Intel's QuickSync leverages some IGP resources to do its job. No IGP, no QuickSync.
 
These chips are targeted at OEM's. There is significant demand for these chips in the OEM market for multiple reasons. Intel doesn't care about the one CPU you claim you aren't going to buy from them, even though you never would have bought one from them anyway. They're catering to the customers that buys 1000's of their CPU's. OEM's aren't going to care that these chips cost the same. They require a dGPU purchase, so the OEM will be able to make more money per system sale despite the CPU costing the same.
 


You're right, I probably should have qualified that. I am only into HEDT systems (I have 4). The bottom end like the B450 boards, may well be the same. But also consider, I am in Australia, the land of price-gouging and exploitation. Nothing is cheap here.

Even my kid's PCs are at the higher end using only Z370 motherboards, which are averaging $300 each here (that's another 6PCs) - About $200 - $205 USD

Depends on what features you need. For me the ONLY option across all 5 of the main mobo-makers is the X399 Meg Creation. That's $769 AUD.

My Intel X299 Xpower Gaming AC motherboard which has the same features cost me $404 AUD.

Although, I do believe I saw an Intel board for around $1099 recently... might have been an ASUS (which are always feature-poor boards, often with dodgy chipsets).
 
This really just makes me want to buy an AMD Ryzen cpu, instead of shopping around for an Intel CPU, as it seems that a normal business option would be to lower the price of their F-series (defective) CPU's in order to move product; but instead we see Intel is being just as ludicrous as ever with their pricing structures!
 

To be fair, Intel is perpetually out of stock of most SKUs at the moment, which means the market is willing to bear the Intel toll at the moment to get its hands on whatever chips Intel is able to churn out. Since publicly traded companies have to deliver value to shareholders, Intel has every reason to nudge prices up (or not nudge them down on cut-down product variants) at the moment.
 

Intel isn't clueless, it is fulfilling its obligations to shareholders: deliver value by pricing its products up to whatever the market will bear. If Intel has trouble stocking stores' shelves, it means prices still aren't high enough.
 


So? Intel prices a 4 core 4 thread cpu for $130, ryzen offers a cpu that keeps up if not outperforms it for $90, which has overclocking enabled, a great stock cooler, and a far superior igpu. What they need to do is get their head out of their- heatpipe... and do what AMD is doing.
 
I think they're still also able to ride out the previous reputation of having the better gaming performance a bit, and so probably can still get away with charging more.

Sort of like what Sony used to be able to do with home electronics (TVs, etc.) - just riding on their name for a while to justify higher pricing despite the fact that other companies had caught up with them.
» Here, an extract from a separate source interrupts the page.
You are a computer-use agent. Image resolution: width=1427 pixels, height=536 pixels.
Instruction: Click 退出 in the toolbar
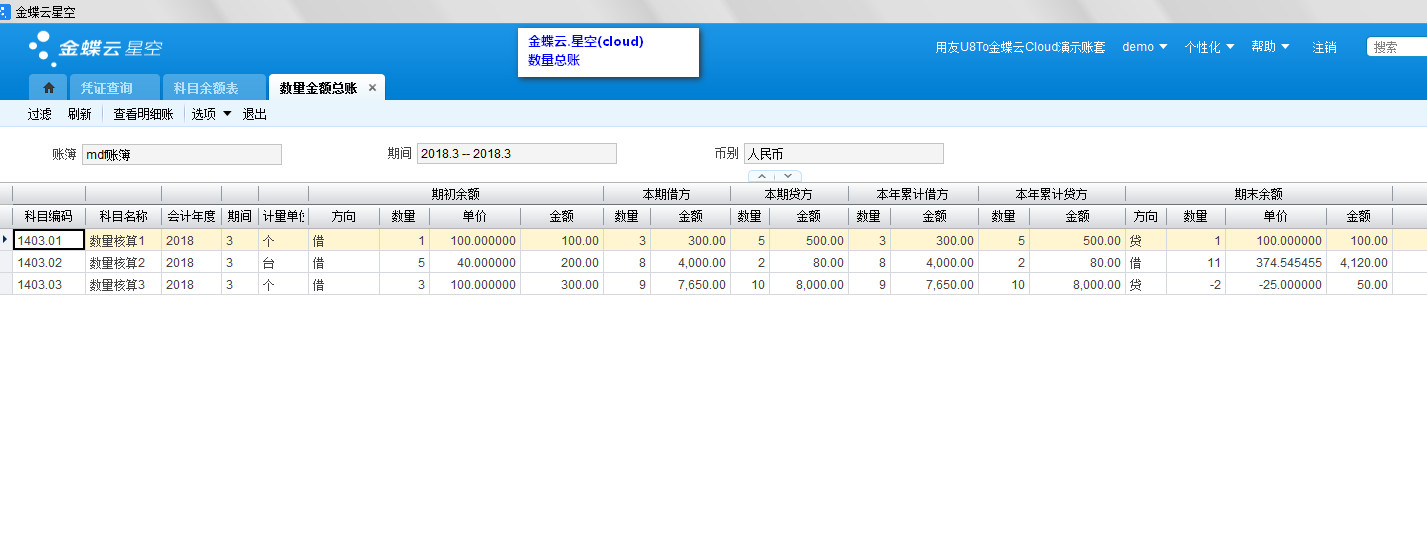point(255,114)
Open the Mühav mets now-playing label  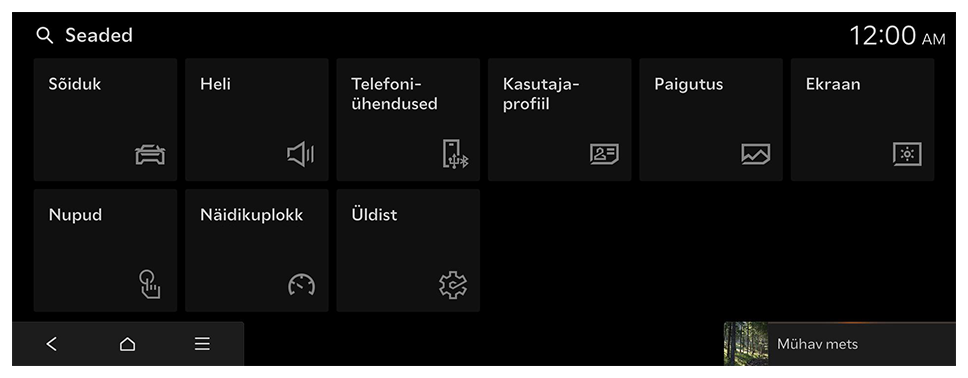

Whether my assumption is actually the case or not, I think I'll have to agree with InvalidError - if it delivers the profits to Intel, then it works. If it ever starts adversely affecting their bottom line, then it'll be stupidity to continue the same tactics.
 
Well ... Intel did tell their investors that throughout their 14nm "shortage" they would be able to meet their "revenue targets" (Intel never said they'd meet demand despite the articles).

How to meet revenue targets in face of a shortage? 1) Price increases (done) 2) Sell defective chips that would otherwise have been recycled for the same price as their non-defective chips. (done)

It appears yet another example of Intel throwing its own consumers under the bus for the sake of impressing investors ...

I hope these at least have a little more thermal headroom and thus OC ability, that may at least justify the pricing a little bit.
 

Customers only matter to the extent that they continue buying the products about as fast as they can be manufactured instead of switching to a competitor's, leaving inventory stuck on shelves and warehouses. Shareholders are customer #1 in most other regards.

If you want Intel to stop being excessively greedy, you need a sufficiently large chunk of the market to quit buying Intel to cause Intel to have excess inventory and keep it that way until Intel is forced to drop prices to get that excess inventory moving again.